◆ Verilen Metin ◆
----------

Geçmişin tortuları da geleceğin hayalleri de sadece zihnindedir. Hakikat, yalnızca şimdidedir. Çünkü Allah, sadece “şimdi”dedir. Onun sonsuz tecellisi, sadece bu anın kalbinde görünür. Ne dün, ne yarın… Sadece şimdi.
Bu anlayışla bakıldığında, ölüm artık korkulacak bir şey olmaktan çıkar. Çünkü ölüm, zamanı terk etmek değil, zamanı aşmaktır. İbn Arabi’nin dilinde ölüm, varlıktan hiçliğe düşüş değil; sınırlıdan sınırsıza geçiştir. Zamanın çizgisel akışından kurtulup, hakiki varoluşa uyanıştır.
Tıpkı bir rüyanın içinden uyanmak gibi... Ölüm, var sandığın bir rüyadan hakikate göz açmaktır. Uyandığında anlıyorsun ki, bu dünya zamanın donmuş bir hayaliymiş. Sen o hayalin içinde var olduğunu sanmışsın. Oysa hakiki varlık, zamanın dışında, anın kalbinde saklıymış.
İbn Arabi şöyle der: “Ölümle birlikte insan, ilk kez kendini tam olarak görür.”

----------

◆ Görev Tanımı 1 ◆
Verilen metindeki "Çünkü ölüm, zamanı terk etmek değil, zamanı aşmaktır." cümlesini İngilizceye çevirin.
◆ Görev Tanımı 2 ◆
Verilen metne göre İbn Arabi'nin dilinde ölüm neyden neye geçiştir?
◆ Görev Tanımı 3 ◆
Verilen metinde "Geçmişin tortuları da" ifadesini içeren sözlerle başlayıp "anın kalbinde saklıymış." ile biten bölümü hiçbir değişiklik yapmadan kopyalayın.

(Saklanan öğeler)
----------

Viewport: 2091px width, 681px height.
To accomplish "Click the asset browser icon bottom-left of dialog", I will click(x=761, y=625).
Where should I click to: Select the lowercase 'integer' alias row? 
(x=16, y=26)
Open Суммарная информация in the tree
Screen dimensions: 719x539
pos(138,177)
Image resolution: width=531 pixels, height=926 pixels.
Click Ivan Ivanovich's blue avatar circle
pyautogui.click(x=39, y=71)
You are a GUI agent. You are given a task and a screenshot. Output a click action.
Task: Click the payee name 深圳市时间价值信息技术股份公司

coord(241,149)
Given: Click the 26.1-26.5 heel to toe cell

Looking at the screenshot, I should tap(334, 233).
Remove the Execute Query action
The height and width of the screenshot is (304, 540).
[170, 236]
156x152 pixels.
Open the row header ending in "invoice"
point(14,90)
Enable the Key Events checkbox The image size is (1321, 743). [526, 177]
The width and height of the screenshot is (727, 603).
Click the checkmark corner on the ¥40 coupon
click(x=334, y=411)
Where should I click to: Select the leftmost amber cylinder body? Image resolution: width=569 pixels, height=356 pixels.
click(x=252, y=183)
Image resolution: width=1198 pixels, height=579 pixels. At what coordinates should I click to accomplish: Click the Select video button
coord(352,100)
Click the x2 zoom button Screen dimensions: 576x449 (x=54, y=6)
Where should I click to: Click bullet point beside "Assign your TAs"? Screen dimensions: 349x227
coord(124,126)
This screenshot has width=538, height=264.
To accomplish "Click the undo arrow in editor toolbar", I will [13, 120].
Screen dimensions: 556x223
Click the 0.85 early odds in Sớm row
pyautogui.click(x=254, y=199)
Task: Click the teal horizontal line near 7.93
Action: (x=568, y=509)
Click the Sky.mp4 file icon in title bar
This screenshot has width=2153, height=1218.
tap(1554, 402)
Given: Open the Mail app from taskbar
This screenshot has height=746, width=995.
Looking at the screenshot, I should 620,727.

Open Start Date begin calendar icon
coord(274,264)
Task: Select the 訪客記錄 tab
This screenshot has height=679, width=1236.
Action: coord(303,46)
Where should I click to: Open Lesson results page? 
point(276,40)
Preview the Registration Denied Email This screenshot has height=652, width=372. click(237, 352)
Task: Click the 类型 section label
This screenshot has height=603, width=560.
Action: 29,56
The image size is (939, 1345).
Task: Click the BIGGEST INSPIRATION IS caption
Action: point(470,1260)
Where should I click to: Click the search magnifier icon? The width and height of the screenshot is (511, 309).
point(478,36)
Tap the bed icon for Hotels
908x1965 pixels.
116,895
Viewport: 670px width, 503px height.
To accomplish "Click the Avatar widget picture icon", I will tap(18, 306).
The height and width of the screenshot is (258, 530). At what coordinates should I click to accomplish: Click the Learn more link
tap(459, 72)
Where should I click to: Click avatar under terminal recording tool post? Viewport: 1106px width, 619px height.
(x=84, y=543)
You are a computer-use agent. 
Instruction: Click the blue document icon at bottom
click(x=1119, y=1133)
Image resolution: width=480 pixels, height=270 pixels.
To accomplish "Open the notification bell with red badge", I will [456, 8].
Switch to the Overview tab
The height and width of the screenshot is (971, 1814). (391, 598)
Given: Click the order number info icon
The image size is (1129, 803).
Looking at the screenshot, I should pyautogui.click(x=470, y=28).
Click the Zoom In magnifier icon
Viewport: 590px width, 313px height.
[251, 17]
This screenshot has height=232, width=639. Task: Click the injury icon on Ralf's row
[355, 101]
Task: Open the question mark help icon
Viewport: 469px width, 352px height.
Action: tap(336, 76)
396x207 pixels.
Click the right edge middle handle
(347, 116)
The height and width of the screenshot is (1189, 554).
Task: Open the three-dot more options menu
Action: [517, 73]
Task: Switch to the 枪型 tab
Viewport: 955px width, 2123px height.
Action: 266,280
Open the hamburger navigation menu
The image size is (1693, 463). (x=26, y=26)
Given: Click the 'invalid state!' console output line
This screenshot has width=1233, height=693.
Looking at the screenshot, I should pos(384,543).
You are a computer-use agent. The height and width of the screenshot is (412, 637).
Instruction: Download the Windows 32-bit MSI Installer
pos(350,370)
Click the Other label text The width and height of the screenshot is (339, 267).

----------

◆ Nihai Sonuç 1 ◆
Because death is not leaving time, but transcending it.

◆ Nihai Sonuç 2 ◆
Ölüm, sınırlıdan sınırsıza geçiştir.

◆ Nihai Sonuç 3 ◆
Geçmişin tortuları da geleceğin hayalleri de sadece zihnindedir. Hakikat, yalnızca şimdidedir. Çünkü Allah, sadece “şimdi”dedir. Onun sonsuz tecellisi, sadece bu anın kalbinde görünür. Ne dün, ne yarın… Sadece şimdi.
Bu anlayışla bakıldığında, ölüm artık korkulacak bir şey olmaktan çıkar. Çünkü ölüm, zamanı terk etmek değil, zamanı aşmaktır. İbn Arabi’nin dilinde ölüm, varlıktan hiçliğe düşüş değil; sınırlıdan sınırsıza geçiştir. Zamanın çizgisel akışından kurtulup, hakiki varoluşa uyanıştır.
Tıpkı bir rüyanın içinden uyanmak gibi... Ölüm, var sandığın bir rüyadan hakikate göz açmaktır. Uyandığında anlıyorsun ki, bu dünya zamanın donmuş bir hayaliymiş. Sen o hayalin içinde var olduğunu sanmışsın. Oysa hakiki varlık, zamanın dışında, anın kalbinde saklıymış.